First, consider the finite polynomial ring: $R_n = k[x_1, y_1, \ldots, x_n, y_n]$. For all the rings considered, $\sigma$ will denote the automorphism that swaps $x_i \leftrightarrow y_i$.

They key ingredient will be Noether's bound, which says:

Suppose $G$ is a finite group acting on $S = k[X_1, \ldots, X_n]$ by graded $k$-algebra automorphisms, and $|G|!$ is invertible in $K$. Then, $S^G$ is generated, as a $k$-algebra, by elements of degree $\leqslant |G|$.

Since $\sigma$ is a graded group action of order $2$ and $2!$ is invertible in $k$, it comes down to computing the homogeneous polynomials of degrees $1$ and $2$ that are fixed by $\sigma$. From this, it is easy to see that $$R_n^G = k[x_{i} + y_{i},\, x_{i} y_{i},\, x_{i} x_{j} + y_{i} y_{j} : 1 \le i,\, j \le n].$$ (Note that intermediate computations might make it look like we also need $x_{i}^{2} + y_{i}^{2}$ and $x_{i} y_{j} + x_{j} y_{i}$, but algebraic identities reduce it to the above.)
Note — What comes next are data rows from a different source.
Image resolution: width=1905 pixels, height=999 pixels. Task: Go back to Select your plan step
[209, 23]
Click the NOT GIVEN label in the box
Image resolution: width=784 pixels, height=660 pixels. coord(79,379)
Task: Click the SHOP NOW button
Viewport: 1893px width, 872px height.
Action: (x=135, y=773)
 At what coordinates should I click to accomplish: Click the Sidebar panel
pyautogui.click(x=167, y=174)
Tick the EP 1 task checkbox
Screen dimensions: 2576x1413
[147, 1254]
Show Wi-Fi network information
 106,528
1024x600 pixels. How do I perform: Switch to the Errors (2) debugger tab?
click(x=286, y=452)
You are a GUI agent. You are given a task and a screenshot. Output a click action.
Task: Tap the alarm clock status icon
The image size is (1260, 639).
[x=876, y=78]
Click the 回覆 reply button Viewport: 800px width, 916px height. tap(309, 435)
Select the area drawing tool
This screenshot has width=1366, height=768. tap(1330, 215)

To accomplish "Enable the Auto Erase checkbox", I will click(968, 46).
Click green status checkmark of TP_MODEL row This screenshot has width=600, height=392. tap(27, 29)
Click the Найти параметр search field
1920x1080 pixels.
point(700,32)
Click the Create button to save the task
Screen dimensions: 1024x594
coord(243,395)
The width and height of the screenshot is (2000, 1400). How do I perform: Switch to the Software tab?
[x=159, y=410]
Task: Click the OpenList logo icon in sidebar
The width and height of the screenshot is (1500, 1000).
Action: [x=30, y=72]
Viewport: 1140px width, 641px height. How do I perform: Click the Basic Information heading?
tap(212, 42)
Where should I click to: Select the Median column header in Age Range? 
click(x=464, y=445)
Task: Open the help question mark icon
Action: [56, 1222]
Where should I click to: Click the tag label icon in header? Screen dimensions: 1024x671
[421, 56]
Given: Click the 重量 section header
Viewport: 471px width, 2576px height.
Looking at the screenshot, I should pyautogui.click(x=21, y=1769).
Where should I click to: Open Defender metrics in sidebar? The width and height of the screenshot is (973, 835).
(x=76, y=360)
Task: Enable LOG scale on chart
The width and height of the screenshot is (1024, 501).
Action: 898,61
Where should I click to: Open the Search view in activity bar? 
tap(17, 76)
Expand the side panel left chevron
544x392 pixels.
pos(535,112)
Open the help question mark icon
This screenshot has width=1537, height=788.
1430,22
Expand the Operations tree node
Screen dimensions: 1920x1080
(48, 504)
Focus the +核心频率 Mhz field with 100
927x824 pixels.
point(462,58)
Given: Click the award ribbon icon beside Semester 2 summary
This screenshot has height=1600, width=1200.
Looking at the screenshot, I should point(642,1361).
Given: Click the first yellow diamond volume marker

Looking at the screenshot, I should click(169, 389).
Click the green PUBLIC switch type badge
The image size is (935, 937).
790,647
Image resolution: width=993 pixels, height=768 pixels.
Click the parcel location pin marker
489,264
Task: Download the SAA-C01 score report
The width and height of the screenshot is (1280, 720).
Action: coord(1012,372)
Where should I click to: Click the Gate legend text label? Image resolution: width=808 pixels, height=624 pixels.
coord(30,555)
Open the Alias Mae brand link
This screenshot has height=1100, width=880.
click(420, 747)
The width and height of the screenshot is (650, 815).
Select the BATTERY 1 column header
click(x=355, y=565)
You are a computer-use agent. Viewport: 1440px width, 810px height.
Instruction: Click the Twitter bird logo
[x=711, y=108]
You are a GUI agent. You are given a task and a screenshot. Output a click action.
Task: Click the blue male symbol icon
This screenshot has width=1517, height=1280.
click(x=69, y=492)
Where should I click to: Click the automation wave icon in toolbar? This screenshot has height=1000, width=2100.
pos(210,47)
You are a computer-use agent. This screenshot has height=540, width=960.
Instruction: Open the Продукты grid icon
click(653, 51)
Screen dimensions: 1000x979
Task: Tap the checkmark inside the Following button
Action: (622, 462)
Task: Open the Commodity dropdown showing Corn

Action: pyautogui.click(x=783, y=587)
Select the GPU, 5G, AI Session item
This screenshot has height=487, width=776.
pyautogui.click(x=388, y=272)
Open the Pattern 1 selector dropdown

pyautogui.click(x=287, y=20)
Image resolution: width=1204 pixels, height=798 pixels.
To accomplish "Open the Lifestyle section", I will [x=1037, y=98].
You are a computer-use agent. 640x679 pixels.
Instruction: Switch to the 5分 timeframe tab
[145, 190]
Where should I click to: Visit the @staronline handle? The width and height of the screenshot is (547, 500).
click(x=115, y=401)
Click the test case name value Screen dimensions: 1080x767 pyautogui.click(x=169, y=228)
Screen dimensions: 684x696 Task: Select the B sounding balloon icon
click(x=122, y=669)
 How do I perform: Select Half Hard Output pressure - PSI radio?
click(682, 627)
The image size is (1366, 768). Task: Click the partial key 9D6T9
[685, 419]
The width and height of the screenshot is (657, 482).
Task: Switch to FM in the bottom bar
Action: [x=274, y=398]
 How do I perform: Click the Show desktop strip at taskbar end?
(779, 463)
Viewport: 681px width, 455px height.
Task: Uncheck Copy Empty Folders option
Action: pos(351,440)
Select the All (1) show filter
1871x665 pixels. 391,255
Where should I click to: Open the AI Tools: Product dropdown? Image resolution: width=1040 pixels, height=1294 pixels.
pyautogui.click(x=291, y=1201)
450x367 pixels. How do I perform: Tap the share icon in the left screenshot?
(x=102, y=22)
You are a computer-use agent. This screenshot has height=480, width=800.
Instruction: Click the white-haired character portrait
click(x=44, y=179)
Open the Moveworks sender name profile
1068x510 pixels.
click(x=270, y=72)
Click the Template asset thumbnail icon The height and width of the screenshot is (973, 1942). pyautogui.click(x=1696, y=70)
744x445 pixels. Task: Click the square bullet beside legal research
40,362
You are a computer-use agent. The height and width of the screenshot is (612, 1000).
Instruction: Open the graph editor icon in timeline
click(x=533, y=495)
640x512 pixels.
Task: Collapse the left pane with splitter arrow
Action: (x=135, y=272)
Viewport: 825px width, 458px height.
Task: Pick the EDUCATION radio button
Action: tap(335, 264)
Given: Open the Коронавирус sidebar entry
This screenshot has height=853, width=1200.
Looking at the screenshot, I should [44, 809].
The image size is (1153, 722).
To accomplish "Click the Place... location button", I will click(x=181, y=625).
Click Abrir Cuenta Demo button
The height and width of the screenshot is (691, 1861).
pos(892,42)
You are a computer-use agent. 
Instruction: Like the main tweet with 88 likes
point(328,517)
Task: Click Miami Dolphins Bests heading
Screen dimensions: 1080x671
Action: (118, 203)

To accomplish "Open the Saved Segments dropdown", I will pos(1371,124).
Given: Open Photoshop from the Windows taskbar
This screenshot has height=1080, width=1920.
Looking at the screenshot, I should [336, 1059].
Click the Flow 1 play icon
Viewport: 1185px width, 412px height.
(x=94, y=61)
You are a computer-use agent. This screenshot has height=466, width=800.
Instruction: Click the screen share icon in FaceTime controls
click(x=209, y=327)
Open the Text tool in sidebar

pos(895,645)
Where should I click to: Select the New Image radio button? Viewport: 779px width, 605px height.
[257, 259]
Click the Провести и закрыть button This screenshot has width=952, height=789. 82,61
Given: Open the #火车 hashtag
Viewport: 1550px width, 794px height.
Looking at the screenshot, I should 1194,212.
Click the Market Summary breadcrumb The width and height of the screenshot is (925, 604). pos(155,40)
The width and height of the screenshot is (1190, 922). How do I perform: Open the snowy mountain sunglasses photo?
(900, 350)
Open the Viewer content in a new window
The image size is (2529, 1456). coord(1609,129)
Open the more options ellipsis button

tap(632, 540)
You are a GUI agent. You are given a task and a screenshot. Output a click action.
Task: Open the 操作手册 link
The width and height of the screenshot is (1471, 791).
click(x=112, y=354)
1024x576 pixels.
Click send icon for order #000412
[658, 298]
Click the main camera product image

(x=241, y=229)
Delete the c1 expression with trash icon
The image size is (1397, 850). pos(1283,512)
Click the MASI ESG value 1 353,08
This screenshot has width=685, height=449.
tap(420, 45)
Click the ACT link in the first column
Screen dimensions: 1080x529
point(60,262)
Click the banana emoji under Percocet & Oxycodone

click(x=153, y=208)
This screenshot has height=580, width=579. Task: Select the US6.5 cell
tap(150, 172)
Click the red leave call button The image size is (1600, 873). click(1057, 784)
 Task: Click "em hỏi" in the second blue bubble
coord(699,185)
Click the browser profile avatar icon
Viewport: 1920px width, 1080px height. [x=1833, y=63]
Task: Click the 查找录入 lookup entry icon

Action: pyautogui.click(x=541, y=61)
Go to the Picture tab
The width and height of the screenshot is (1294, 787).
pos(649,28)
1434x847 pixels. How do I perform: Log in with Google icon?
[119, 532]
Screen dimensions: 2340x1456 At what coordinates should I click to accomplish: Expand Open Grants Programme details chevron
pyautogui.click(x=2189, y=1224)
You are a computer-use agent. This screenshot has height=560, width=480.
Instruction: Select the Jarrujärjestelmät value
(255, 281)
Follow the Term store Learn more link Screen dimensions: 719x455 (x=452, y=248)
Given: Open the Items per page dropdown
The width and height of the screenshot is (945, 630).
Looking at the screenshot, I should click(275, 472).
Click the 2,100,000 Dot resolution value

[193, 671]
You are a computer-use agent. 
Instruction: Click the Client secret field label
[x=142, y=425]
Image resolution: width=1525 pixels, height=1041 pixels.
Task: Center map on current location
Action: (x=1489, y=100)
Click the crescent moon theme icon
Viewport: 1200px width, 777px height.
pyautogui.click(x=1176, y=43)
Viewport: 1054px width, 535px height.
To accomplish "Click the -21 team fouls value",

Now, using the above, we can claim that the "same" thing holds in infinitely many variables as well, i.e., $$R^{G} = k[x_{i} + y_{i},\, x_{i} y_{i},\, x_{i} x_{j} + y_{i} y_{j} : i,\, j \geqslant 1].$$ To see this, note that if $f \in R^G$, then $f$ only involves finitely many variables and hence, $f$ is actually in some $R_n^G$, and then we are done.

Now it is easy to see that $R$ is not a finite $R^G$-algebra. Indeed, it suffices to show that $$R \neq R^G[x_1, y_1, \ldots, x_n, y_n]$$ for any $n \geqslant 1$.

But it should be clear now that $x_{n + 1}$ isn't in the algebra on the right. (If it were, then a degree argument shows that $x_{n + 1}$ would be a $k$-linear combination of $\{x_i, y_i : i \leqslant n\} \cup \{x_i + y_i : i > n\}$.)